The Government further contended that this and similar grants by the separate States had been annulled by certain decrees of Santa Anna, when acting as dictator of Mexico, and that, as the Government of the United States had recognized Santa Anna, in purchasing the territory covered by the Gadsden treaty, the courts of the United States must recognize, when dealing with personal rights existing in the ceded territory, his declarations or decrees in respect to titles, as authoritative. But this view of the legal effect of the decrees of Santa Anna
upon the private rights of residents within the ceded territory was not accepted by this court, and, for reasons given in the opinion of Mr. Justice Brewer, it was held that, as the grant made by the State of Sonora was valid when made, it was not destroyed by the arbitrary decree of a temporary dictator.
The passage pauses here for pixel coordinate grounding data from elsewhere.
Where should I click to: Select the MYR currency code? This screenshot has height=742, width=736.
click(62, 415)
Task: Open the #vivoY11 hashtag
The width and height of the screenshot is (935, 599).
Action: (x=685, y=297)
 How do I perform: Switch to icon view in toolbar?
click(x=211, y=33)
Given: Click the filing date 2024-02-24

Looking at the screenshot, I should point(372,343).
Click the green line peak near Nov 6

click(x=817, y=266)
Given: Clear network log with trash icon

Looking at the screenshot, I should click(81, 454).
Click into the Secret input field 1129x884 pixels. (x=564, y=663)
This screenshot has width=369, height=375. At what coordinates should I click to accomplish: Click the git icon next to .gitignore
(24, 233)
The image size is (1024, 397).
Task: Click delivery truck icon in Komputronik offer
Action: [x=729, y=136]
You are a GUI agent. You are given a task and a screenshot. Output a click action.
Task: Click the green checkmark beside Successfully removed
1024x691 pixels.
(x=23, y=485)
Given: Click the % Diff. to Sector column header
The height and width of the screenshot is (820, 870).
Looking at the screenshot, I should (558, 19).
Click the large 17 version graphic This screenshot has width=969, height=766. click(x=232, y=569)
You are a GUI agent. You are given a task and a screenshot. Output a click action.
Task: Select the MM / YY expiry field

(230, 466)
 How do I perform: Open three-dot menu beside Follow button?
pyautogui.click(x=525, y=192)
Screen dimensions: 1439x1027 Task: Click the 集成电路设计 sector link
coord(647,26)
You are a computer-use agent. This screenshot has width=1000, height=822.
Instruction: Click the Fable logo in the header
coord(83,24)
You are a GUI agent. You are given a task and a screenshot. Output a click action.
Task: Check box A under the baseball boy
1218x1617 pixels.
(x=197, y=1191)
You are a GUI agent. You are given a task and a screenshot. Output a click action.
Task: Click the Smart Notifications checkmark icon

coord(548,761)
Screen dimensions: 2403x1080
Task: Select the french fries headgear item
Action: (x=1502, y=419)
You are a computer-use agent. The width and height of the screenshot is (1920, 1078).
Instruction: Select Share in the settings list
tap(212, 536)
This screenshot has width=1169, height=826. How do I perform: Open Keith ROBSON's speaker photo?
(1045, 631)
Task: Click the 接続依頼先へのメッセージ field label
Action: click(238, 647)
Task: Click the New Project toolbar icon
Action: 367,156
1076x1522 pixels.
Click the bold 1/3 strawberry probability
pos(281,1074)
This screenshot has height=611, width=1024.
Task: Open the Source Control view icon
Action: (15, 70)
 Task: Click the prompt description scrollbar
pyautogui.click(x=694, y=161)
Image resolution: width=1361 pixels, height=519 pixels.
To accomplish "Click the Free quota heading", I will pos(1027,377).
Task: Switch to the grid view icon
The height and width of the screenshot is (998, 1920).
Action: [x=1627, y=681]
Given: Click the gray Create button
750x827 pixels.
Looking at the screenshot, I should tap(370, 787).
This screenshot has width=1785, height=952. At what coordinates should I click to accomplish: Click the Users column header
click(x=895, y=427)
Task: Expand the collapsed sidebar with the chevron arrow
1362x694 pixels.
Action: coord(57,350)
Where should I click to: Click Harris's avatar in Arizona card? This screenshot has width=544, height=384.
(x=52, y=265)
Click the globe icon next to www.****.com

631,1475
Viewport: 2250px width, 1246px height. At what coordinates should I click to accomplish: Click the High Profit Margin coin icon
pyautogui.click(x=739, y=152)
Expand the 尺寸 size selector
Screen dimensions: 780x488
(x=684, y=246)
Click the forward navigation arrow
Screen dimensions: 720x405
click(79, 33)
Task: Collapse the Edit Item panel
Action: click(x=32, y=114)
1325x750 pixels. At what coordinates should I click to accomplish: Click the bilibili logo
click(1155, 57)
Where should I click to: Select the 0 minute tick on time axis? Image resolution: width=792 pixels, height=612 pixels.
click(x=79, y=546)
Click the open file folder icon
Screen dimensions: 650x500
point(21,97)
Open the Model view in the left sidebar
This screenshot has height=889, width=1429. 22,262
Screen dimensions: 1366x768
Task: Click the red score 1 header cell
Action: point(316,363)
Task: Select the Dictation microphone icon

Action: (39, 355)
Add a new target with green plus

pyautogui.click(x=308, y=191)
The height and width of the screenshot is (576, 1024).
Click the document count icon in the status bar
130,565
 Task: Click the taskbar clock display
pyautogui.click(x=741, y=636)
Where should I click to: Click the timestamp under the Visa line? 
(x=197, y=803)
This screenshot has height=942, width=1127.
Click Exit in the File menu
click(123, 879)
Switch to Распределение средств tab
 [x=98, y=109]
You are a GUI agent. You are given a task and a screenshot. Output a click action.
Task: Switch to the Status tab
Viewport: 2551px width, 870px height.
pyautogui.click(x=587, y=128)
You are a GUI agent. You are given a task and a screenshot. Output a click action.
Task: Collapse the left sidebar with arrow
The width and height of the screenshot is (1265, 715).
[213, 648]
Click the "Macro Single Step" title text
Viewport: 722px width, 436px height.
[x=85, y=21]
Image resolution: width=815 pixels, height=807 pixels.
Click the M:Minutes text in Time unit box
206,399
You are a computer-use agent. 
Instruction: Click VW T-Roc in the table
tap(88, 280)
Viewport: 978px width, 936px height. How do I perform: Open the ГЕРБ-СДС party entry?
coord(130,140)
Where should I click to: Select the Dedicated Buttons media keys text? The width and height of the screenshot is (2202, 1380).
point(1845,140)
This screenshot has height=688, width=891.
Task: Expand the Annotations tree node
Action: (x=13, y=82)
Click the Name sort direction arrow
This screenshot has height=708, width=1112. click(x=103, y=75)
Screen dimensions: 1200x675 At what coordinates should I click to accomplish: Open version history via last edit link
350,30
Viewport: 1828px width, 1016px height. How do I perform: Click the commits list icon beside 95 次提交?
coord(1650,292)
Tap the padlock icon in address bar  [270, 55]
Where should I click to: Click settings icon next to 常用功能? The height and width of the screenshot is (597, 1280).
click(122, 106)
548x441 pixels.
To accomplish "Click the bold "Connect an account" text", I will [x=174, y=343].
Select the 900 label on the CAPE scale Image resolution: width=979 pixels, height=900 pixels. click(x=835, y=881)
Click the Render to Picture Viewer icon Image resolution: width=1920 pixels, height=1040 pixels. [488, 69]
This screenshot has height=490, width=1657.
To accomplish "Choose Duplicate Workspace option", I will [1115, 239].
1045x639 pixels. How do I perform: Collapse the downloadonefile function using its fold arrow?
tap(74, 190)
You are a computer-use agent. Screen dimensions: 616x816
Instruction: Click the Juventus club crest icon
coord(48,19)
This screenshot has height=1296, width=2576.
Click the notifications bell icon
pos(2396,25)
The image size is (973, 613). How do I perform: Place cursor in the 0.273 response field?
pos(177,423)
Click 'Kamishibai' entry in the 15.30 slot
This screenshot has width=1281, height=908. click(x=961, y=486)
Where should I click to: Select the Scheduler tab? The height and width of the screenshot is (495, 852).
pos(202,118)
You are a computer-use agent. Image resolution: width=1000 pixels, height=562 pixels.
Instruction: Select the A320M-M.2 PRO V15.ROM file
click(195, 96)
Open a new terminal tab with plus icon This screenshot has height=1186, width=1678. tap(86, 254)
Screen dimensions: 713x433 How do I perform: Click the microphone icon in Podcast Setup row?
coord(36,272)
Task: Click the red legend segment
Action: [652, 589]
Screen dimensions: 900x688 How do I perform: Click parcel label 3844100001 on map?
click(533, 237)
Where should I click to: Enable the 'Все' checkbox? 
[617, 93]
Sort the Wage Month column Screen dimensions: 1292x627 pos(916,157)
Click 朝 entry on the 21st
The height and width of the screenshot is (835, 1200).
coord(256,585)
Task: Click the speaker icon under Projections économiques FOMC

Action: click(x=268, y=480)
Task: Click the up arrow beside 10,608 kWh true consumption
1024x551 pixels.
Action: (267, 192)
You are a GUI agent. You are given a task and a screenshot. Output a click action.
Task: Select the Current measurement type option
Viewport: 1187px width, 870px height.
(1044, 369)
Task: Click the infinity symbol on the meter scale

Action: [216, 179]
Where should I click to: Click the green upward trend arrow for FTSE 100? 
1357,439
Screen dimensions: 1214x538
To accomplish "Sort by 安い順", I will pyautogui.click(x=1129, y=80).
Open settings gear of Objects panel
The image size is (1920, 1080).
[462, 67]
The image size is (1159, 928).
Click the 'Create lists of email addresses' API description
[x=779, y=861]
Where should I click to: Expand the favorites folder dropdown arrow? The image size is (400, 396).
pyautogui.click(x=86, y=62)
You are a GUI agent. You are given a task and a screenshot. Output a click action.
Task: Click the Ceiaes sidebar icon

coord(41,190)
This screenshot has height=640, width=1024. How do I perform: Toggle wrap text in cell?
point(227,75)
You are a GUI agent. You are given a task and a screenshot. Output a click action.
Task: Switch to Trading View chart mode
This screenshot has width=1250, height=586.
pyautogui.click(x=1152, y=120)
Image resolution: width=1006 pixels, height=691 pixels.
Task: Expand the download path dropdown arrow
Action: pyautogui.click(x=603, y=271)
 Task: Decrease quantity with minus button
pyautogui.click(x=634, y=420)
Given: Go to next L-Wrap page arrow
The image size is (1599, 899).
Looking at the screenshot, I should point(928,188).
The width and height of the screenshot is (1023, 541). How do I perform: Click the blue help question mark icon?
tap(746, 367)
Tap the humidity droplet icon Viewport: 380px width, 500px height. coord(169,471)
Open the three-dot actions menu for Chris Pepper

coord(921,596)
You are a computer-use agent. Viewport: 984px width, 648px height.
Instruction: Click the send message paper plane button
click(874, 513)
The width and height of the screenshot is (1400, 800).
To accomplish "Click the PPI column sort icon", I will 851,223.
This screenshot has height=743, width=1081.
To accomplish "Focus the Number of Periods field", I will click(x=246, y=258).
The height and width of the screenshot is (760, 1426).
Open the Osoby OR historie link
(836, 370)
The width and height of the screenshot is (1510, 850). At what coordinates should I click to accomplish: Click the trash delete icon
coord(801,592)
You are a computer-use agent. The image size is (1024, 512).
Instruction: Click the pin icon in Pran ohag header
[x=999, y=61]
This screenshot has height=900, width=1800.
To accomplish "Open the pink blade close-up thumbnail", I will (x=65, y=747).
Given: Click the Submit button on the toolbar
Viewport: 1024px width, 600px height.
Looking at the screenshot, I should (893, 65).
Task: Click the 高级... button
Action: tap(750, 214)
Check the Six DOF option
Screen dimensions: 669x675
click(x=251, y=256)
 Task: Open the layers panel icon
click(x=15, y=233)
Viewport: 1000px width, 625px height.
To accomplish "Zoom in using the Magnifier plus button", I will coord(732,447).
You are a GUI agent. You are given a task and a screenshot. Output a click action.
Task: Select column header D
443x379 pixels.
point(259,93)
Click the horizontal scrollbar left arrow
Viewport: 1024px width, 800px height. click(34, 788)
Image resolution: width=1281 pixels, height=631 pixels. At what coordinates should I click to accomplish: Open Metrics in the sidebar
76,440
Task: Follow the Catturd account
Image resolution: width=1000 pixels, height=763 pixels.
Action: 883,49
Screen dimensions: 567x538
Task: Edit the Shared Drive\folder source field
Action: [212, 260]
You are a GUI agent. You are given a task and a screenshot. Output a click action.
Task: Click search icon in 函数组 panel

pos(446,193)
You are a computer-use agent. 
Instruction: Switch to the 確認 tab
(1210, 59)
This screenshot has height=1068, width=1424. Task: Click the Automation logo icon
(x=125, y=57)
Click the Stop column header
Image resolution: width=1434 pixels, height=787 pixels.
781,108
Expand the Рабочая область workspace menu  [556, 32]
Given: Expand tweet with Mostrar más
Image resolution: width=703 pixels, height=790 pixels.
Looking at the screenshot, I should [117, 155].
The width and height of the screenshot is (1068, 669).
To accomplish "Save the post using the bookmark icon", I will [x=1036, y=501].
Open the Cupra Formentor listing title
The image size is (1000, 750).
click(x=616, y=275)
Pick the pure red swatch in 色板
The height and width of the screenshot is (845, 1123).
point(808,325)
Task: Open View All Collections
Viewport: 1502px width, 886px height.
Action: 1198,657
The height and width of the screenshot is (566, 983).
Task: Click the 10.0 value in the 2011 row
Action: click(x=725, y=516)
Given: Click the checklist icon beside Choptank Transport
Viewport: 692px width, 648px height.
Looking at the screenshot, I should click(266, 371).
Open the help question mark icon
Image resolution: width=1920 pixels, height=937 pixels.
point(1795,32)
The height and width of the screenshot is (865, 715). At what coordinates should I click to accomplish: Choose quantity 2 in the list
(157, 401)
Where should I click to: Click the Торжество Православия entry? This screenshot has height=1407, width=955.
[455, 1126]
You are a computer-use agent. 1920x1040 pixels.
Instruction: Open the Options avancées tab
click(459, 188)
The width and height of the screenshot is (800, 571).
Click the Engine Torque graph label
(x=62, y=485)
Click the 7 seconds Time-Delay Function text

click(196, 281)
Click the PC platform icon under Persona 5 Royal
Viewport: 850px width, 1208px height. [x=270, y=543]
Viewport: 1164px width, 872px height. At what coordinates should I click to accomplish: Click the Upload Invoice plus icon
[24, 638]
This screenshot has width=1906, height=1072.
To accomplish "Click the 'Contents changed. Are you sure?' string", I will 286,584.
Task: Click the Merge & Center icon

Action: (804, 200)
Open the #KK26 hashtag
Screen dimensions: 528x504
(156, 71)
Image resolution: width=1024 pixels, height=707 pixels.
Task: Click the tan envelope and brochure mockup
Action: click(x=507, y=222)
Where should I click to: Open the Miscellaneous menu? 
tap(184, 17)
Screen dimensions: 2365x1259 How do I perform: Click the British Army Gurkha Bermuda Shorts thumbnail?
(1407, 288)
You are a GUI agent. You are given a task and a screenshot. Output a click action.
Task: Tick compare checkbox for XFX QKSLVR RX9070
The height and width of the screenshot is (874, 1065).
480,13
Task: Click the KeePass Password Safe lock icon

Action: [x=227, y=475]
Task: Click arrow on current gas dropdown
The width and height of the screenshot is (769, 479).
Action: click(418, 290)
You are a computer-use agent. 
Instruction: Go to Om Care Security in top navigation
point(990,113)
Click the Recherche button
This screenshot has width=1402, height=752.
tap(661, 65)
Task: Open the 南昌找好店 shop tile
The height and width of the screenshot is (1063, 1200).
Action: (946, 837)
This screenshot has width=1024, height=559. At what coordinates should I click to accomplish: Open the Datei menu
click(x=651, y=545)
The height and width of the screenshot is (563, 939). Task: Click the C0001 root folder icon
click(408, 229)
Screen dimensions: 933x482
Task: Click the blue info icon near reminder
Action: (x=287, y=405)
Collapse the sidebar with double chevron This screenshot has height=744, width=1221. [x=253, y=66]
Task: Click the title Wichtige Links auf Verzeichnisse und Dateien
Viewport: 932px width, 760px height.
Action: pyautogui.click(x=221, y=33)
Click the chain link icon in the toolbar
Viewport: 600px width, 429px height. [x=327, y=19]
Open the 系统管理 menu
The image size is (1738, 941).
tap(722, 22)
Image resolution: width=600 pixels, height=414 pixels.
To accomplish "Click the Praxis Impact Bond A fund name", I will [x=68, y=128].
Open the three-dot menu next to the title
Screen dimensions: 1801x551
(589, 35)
As, however, it appeared that the survey of the land claimed in the petition was in excess of the four sitios granted and paid for, the court applied the rule laid down in Ely's Administrator v. United States, 171 U.S. 220, that where there is a valid grant for a certain number of acres within the outboundaries of a larger tract, the Court of Private Land Claims may inquire, and, if it finds sufficient reasons for determining the ...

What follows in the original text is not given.